── Provided passage ──
Science class is about to look a lot more boring. One million kids logged on to Maker Camp last summer, so today Google and Make Magazine (affiliated with Maker Faire) announced the second year of its online summer camp, which teaches teens to build, hack and explore. The six-week program on Google+ includes virtual field trips to NASA, CERN, and Disney Imagineering plus the opportunity to make tensile strength towers, glowing candy and potato canons.
Each day Maker Camp kids join counselors on a new project or field trip and use Google Hangouts to get advice and share their experiences. Campers can join from home on their desktops and via mobile, and — new this year — they can visit a local Make Camp affiliate site, such as a library, where they can congregate in person. Google hopes the campers will share photos and videos of their creations on its social network Google+.
Despite Google’s recent real-world hardware endeavors like self-driving cars and Google Glass, its roots are in the intangible world of ones and zeros. So it partnered with Make magazine, leaders of the maker movement that encourages do-it-yourself science and art projects. Maker’s Bay Area event saw 120,000 attendees in 2013, and Make magazine has a readership of 300,000.
Dale Dougherty, founder of Maker Faire and Make Magazine, explains that the virtual summer camp “isn’t a textbook. It’s not like ‘let’s learn about velocity.’ It’s ‘let’s build cars and rockets and figure out what makes them go faster.’ We’re trying to figure out a set of experiences that gets you interested in science.”
At the kickoff event at San Francisco’s Exploratorium, I watched a few young campers race boats they built from two-liter soda bottles. As they learned fluid dynamics and rotor technology through trial and error, the smiles on their faces illuminated the potential for a more participatory approach to science education.
One camper, Isaac, told me he decided to join the program after creating a Tesla coil as part of a young makers club. When I asked why he wanted to attend Maker Camp he explained that “Otherwise, I’d probably just be sitting around playing video games.”
───
── Excerpted data ──
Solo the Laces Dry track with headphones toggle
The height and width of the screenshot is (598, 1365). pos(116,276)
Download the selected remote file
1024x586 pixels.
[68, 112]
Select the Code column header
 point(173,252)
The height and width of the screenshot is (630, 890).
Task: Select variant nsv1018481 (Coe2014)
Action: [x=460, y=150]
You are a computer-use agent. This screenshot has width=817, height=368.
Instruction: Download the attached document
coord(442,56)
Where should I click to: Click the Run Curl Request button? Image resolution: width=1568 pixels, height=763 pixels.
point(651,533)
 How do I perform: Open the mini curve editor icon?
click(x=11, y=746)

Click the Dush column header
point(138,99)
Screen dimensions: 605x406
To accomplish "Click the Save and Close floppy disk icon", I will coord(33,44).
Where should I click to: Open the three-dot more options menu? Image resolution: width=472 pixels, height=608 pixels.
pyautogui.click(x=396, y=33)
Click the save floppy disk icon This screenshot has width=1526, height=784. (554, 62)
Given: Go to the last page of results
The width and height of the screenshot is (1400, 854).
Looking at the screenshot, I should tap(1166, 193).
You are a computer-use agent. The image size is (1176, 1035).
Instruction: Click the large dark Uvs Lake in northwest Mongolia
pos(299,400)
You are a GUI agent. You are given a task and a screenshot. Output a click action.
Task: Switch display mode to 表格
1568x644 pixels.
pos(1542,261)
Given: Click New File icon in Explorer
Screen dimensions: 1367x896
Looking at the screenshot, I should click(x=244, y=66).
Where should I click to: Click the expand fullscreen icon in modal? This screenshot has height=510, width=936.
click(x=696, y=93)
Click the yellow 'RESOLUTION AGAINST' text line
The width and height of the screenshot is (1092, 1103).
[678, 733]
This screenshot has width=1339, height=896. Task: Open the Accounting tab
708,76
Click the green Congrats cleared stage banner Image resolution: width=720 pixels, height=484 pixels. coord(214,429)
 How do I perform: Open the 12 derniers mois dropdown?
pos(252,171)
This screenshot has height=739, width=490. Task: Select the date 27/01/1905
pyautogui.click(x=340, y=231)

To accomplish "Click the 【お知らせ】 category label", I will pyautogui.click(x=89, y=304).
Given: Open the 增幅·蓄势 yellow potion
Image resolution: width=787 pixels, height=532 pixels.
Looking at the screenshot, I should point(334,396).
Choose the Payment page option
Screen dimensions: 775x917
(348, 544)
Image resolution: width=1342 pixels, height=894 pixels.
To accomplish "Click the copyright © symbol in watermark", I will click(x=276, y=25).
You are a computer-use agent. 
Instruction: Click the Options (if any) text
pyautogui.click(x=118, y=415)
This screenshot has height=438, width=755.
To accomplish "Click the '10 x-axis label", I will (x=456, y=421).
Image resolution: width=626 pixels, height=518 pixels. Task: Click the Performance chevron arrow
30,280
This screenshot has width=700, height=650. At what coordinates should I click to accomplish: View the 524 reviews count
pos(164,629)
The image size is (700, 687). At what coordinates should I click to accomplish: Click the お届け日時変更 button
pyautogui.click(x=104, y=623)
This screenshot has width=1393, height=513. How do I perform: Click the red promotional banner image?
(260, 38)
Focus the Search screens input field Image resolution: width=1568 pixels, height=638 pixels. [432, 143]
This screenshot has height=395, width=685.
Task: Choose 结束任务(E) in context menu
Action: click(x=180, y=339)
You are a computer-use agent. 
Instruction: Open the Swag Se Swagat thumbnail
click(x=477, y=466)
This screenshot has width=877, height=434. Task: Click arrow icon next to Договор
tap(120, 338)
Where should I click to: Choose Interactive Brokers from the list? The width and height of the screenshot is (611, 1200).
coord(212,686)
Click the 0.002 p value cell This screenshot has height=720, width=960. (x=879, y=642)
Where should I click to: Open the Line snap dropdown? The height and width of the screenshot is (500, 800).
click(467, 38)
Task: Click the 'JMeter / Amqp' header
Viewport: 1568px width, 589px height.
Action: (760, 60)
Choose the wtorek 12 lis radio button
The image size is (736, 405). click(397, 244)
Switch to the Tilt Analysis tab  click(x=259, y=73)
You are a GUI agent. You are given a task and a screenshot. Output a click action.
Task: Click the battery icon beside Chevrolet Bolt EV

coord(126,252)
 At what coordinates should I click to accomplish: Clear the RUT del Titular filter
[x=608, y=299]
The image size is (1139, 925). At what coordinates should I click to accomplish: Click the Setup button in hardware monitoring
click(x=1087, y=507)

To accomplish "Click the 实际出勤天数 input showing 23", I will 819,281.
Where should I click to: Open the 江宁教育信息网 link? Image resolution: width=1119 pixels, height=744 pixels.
───
• Exercise instructions
1. Rewrite the Maker Camp passage from "Science class is" up to and including "and potato canons.", putting "eight-week" in place of "six-week".
2. According to the Maker Camp passage, how many people attended Maker's Bay Area event in 2013?
The rows play no part in this exercise.

• Exercise results
1.
Science class is about to look a lot more boring. One million kids logged on to Maker Camp last summer, so today Google and Make Magazine (affiliated with Maker Faire) announced the second year of its online summer camp, which teaches teens to build, hack and explore. The eight-week program on Google+ includes virtual field trips to NASA, CERN, and Disney Imagineering plus the opportunity to make tensile strength towers, glowing candy and potato canons.

2. 120,000 attendees.